Save minprocess/16c6bdaed839229df6c8d7125fb6277c to your computer and use it in GitHub Desktop.
Testing a regex for validating password strings

Testing a regex for validating a password string

Summary

This tutorial shows the result of testing I did of a regular expression (regex) that I found in the following stackoverflow.com question https://stackoverflow.com/questions/2370015/regular-expression-for-password-validation

The user asked for a regular expression for validating a password with the following condition: "Password must contain 8 characters and at least one number, one letter and one unique character such as !#$%&? "

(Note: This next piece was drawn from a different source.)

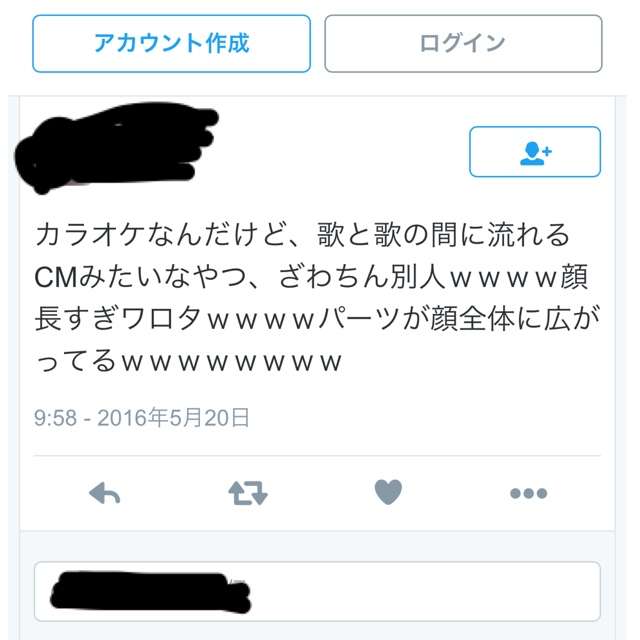The width and height of the screenshot is (640, 640).
Task: Retweet this karaoke tweet
Action: [248, 493]
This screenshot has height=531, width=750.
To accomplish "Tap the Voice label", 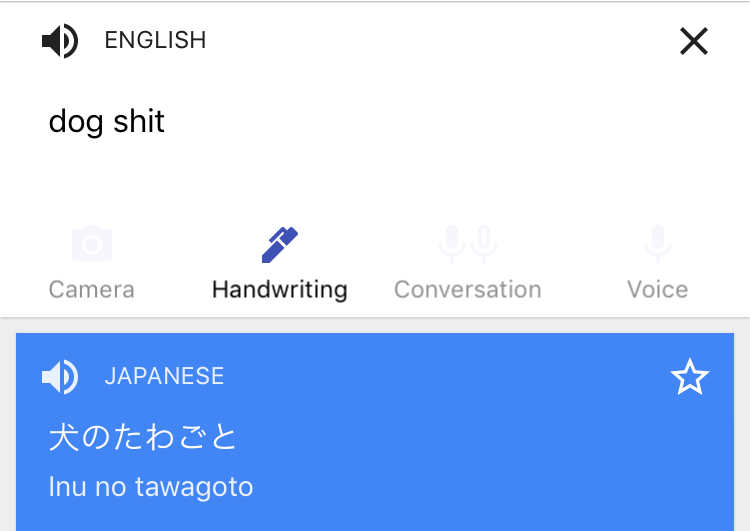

The proposed regex (which will only work with the Latin alphabet) is ^.*(?=.{8,})(?=.*[a-zA-Z])(?=.*\d)(?=.*[!#$%&? "]).*$

Because I have a web app that generates random passwords, I thought it would be interesting to generate 10 passwords with that app and test them with the proposed regex. I added a string that a stackoverflow commenter said was not matched when tested although it should have been. I tested a 12th string with no letters.

The screen capture at the end of this gist shows testing of the proposed expression in regex101.com. The strings that match were shaded in with blue background. The strings that did not match have the default white background. Examination of the strings shows that given this limited set of test strings, the proposed reg ex works. This is discussed in the section (#did-the-expression-work)

While researching this gist, I found some interesting thoughts about passwords.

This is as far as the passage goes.